Diagnostic criteria for hepatocellular carcinoma ⩽3 cm with hepatocyte-specific contrast-enhanced magnetic resonance imaging.

Author information

1
Department of Radiology and Research Institute of Radiology, University of Ulsan College of Medicine, Asan Medical Center, 88 Olympic-Ro 43-Gil, Songpa-Gu, Seoul 138-736, Republic of Korea.
2
Department of Radiology and Research Institute of Radiology, University of Ulsan College of Medicine, Asan Medical Center, 88 Olympic-Ro 43-Gil, Songpa-Gu, Seoul 138-736, Republic of Korea. Electronic address: jhbyun@amc.seoul.kr.
3
Department of Gastroenterology, Liver Center, University of Ulsan College of Medicine, Asan Medical Center, 88 Olympic-Ro 43-Gil, Songpa-Gu, Seoul 138-736, Republic of Korea.
4
Department of Pathology, University of Ulsan College of Medicine, Asan Medical Center, 88 Olympic-Ro 43-Gil, Songpa-Gu, Seoul 138-736, Republic of Korea.

Abstract

BACKGROUND & AIMS:

Current diagnostic imaging criteria for hepatocellular carcinoma (HCC) are dedicated to imaging with nonspecific extracellular contrast agents.
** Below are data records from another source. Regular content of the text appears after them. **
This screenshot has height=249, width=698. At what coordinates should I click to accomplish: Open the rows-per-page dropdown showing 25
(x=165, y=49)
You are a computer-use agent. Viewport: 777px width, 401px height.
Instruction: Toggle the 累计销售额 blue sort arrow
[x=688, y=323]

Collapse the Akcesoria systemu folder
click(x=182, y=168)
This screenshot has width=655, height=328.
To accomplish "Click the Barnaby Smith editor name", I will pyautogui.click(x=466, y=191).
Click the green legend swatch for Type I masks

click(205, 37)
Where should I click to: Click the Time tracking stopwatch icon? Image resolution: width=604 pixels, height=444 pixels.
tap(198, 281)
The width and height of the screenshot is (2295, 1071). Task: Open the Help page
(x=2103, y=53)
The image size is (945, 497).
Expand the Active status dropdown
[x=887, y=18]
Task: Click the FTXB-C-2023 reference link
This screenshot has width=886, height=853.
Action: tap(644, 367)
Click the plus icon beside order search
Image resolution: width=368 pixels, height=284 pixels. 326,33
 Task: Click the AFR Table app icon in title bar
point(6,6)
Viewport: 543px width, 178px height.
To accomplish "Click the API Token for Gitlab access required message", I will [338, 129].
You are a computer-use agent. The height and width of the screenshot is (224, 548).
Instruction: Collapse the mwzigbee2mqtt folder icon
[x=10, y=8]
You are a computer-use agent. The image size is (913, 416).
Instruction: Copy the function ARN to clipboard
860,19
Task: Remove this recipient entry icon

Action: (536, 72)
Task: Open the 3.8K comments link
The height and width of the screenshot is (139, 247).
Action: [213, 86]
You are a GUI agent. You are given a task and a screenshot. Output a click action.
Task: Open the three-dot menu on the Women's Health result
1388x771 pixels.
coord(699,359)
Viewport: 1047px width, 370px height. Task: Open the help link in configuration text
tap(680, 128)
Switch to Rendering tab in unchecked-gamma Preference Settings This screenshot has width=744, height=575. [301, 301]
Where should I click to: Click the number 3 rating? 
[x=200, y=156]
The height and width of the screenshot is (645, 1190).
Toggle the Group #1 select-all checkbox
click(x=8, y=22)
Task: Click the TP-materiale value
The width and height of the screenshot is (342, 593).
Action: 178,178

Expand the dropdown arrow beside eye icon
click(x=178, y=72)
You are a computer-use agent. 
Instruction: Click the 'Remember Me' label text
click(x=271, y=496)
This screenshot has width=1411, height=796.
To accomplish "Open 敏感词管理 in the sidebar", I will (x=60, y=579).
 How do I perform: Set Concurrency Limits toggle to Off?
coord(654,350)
This study aimed to evaluate diagnostic criteria for HCC ⩽3 cm on magnetic resonance imaging (MRI) with a hepatocyte-specific contrast agent through an inception cohort study.

METHODS:

Of 291 patients with chronic liver disease and new nodules of 1-3 cm in diameter at surveillance ultrasonography, 295 solid nodules (194 HCCs, 98 benign nodules, and three other malignancies) in 198 patients with a confirmed final diagnosis or ⩾24 months follow-up were evaluated on gadoxetic acid-enhanced MRI. Through univariate and multivariate logistic regression analyses, various diagnostic criteria were developed by combining significant MRI findings for diagnosing HCC. The diagnostic performance of each criterion was compared with that of the European Association for the Study of the Liver (EASL) criteria.

RESULTS:

Four MRI findings (arterial-phase hyperintensity, transitional-phase hypointensity, hepatobiliary-phase hypointensity, and rim enhancement) were independently significant for diagnosis of HCC ⩽3 cm. For whole nodules, EASL criteria showed the best performance for diagnosing HCC (sensitivity, 83.5%; specificity, 81.2%). For nodules ⩽2 cm in diameter, a new criterion (arterial-phase hyperintensity and hepatobiliary-phase hypointensity) showed a significantly higher sensitivity than that of the EASL criteria (83.0% vs. 74.5%, p=0.008), without a significantly different specificity (76.7% vs. 81.1%, p=0.125).

CONCLUSIONS:

EASL criteria exhibit the best diagnostic performance for HCC ⩽3 cm on hepatocyte-specific contrast-enhanced MRI. A newly identified criterion (arterial-phase hyperintensity and hepatobiliary-phase hypointensity) may increase the diagnostic sensitivity of small (⩽2 cm) HCC.

KEYWORDS:

Diagnostic criteria; Diagnostic imaging; Gadoxetic acid; Hepatocellular carcinoma; Magnetic resonance imaging

PMID:
26820629
DOI:
10.1016/j.jhep.2016.01.018
[Indexed for MEDLINE]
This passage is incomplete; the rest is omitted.